FluentValidation 8.1 released
FluentValidation 8.1 is now available. This release contains several new features and bug fixes:
String Formatting in Message Placeholders
FluentValidation has always supported placeholders within error messages, such as {PropertyValue}
:
RuleFor(x => x.Age).GreaterThan(18).WithMessage("Must be older than 18 years. You entered {PropertyValue} years.");
Now you can also specify standard .NET formatting strings as part of the placeholder, such as {PropertyValue:d}
or {PropertyValue:p1}
etc.
Overriding Indexers for Collection Rules
Collection rules built using RuleForEach
now allow you to override the indexer. For example, imagine you defined a collection rule against an collection of Address lines:
RuleForEach(x => x.AddressLines).NotNull();
…Then the validator would generate validation failures for properties person.AddressesLines[0]
and person.AddressLines[1]
etc. The indexer would always be the numeric index within the collection surrounded by square brackets. This can now be overridden to use something different, or remove the indexer completely. Eg:
v.RuleForEach(x => x.AddressLines)
.OverrideIndexer((x, collection, element, index) => "<" + index + ">")
.NotNull()
This would use angle brackets rather than square brackets in the generated indexer.
Error code can now be used to select a different default error message.
You can now use error codes to point to a particular error message stored in the default language manager.

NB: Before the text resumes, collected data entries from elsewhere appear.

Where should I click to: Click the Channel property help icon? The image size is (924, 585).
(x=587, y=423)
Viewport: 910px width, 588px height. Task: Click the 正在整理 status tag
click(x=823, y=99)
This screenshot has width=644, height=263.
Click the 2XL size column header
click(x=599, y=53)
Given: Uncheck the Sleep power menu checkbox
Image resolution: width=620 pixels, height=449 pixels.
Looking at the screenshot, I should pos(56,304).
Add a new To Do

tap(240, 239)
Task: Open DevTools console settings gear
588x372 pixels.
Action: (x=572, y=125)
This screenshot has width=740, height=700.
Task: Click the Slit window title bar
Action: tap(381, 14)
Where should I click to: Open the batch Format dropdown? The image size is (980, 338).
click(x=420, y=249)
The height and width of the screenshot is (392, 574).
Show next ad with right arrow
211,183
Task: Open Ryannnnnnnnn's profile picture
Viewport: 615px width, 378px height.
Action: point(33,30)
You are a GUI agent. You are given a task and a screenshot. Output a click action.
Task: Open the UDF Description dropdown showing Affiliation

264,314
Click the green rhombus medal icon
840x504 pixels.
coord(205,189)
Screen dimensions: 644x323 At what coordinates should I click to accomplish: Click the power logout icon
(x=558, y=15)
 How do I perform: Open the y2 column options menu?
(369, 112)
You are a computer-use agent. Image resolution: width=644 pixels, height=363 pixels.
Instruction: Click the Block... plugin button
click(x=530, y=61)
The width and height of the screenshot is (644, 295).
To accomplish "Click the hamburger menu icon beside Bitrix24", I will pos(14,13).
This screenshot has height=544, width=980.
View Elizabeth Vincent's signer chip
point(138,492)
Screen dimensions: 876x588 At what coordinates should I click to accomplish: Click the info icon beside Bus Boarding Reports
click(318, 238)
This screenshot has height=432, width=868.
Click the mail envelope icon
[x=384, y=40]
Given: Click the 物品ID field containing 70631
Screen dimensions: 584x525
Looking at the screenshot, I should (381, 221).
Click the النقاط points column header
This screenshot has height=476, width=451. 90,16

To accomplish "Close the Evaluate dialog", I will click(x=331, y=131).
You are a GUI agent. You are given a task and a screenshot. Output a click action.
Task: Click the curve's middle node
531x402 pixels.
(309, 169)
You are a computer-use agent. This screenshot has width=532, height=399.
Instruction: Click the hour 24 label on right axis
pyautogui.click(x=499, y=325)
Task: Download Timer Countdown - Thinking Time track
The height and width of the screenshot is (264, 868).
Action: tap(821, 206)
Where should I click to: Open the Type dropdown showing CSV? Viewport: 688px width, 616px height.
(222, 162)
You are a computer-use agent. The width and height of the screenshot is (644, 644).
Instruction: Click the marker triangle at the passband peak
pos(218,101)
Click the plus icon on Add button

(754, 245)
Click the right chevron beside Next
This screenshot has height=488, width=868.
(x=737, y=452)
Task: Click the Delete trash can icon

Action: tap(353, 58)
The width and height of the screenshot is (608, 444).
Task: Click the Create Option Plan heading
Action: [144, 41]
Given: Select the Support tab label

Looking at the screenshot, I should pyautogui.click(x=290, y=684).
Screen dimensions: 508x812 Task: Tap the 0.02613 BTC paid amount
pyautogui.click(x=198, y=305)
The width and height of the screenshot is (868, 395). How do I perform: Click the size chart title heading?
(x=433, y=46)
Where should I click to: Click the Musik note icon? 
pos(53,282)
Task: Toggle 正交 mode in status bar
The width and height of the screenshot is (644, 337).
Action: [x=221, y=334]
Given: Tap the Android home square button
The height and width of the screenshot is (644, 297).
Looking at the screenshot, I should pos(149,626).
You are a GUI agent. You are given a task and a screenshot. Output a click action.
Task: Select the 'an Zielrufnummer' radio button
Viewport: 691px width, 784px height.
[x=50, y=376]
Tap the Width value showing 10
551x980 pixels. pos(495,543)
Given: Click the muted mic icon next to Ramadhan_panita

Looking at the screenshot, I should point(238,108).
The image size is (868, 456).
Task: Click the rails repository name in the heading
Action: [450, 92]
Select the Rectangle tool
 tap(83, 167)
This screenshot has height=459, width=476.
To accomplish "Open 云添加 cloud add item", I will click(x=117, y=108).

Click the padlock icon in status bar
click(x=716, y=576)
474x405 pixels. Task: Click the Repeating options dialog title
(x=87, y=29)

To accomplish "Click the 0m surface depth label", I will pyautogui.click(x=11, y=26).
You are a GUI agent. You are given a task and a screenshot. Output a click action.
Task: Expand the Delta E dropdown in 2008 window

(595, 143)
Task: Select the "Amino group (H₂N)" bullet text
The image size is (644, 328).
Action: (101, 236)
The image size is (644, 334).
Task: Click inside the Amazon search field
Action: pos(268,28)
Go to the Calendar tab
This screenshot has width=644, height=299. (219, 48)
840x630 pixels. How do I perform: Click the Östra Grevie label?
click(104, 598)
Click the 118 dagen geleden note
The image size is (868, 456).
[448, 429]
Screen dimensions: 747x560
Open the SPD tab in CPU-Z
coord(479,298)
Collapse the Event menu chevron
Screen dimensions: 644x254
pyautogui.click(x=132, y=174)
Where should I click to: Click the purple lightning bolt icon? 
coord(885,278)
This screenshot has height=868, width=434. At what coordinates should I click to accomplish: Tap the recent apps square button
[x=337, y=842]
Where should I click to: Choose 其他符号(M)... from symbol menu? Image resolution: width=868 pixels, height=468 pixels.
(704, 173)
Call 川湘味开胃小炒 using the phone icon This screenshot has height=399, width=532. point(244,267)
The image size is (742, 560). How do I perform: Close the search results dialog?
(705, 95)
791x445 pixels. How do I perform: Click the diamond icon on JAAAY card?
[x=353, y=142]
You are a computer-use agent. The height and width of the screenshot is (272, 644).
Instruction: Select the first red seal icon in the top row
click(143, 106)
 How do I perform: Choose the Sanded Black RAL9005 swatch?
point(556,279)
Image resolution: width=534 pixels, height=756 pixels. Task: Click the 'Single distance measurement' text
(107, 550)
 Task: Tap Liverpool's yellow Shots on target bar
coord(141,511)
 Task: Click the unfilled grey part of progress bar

For example, the default ‘NotNull’ validation message has a code of NotNullValidator
and a message of '{PropertyName}' must not be empty.
If you want to use this message from inside a different validator (eg for a custom validator), you would have to hard-code the message again:
RuleFor(x => x.Name).NotNull(); //defaults to '{PropertyName}' must not be empty.
// `Must` has its own default error message, so if you want to use the NotNull message you'd have to specify it explicitly
RuleFor(x => x.Name).Must(name => name != null).WithMessage("'{PropertyName}' must not be empty.");
However now you can select a message based on error code:
RuleFor(x +> x.Name).Must(name => name != null).WithErrorCode("NotNullValidator");
Test Helper improvements
Additional details are now shown in the output for ShouldNotHaveValidationErrorFor
.
Conditional validation improvements
If you use the top-level When
or Unless
methods to wrap multiple rules, the condition check is now cached and only executed once.
// The IsStudnet check will now only be executed once.
When(x => x.IsStudent, () => {
RuleFor(x => x.StudentNumber).NotNull();
RuleFor(x => x.Courses).NotNull();
});
There’s also a new Otherwise
method that can now be chanined onto a When
or Unless
to do its opposite, without having to set up a second When
call with the opposite condition:
When(x => x.IsStudent, () => {
RuleFor(x => x.StudentNumber).NotNull();
RuleFor(x => x.Courses).NotNull();
}).Otherwise(() => {
RuleFor(x => x.StudentNumber).Null();
});
Other minor changes
- MVC 5’s
CustomizeValidatorAttribute
now has theSkip
property, like WebApi and AspNetCore, allowing auto-validation to be skipped for specific action parameters. - Japanese language translation
- The overload of
OverridePropertyName
that takes an expression can now use an expression with any return value, not just strings. - Minor wording changes to the default English error messages.